Hello all, how interesting that this discussion has gone on among you all for over 2 years now. I first heard colly birds when I attended a fairly formal Christmas choral performance of my friend’s. I found your posts when I looked for how to spell colly, belatedly, as I’d already spelled it colley in a msg to my sister.
I will say that a few writers got a bit nasty about what best belongs as a lighthearted holiday discussion (such as writing that “calling birds is an ignorant bastardization”). Christmas only comes once a year. Let’s sing joyfully, whatever our words may be!

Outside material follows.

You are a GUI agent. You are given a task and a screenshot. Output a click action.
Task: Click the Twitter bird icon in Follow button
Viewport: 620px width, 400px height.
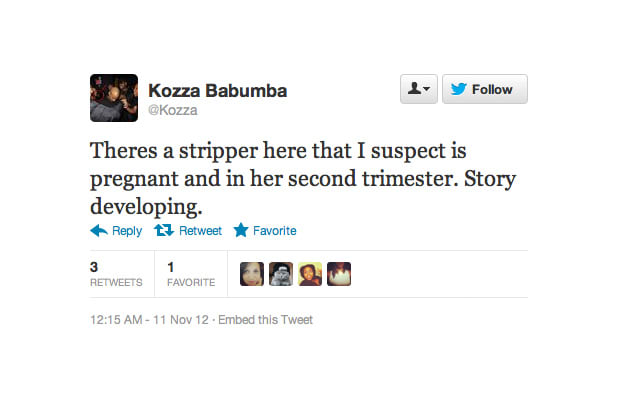coord(459,89)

I always thought it was calling birds until I read my glass from the 12 days of Christmas collection. Thank you for giving some clarity.
Hey: First thing. What is a calling bird? Silence. Because there is no such thing. It is a stretch to call a song bird by this name as just a gasp to provide a definition. Colly bird on the other hand is the old English word for black bird. Since this is an old English song it is safe to associate the two.
To be honest, I always thought it was “colling birds”, and found this discussion when I tried to find out what “colling” means! When I think about it, I probably heard “collie birds” as a child in the UK, and through time my memory has combined “colly” and “calling”…
I absolutely agree with the “colly birds”. Now, let me toss this into the mix: I read somewhere (???) that the 5 gold rings actually represent the 5 gold rings on a pheasant’s neck, NOT 5 pieces of jewelry for fingers. That makes so much more sense to me, rather than 5 gold rings (jewelry). It would definitely be more in keeping the bird theme going through the seventh verse, instead of interrupting it. Although, what woman would turn down 5 nice rings?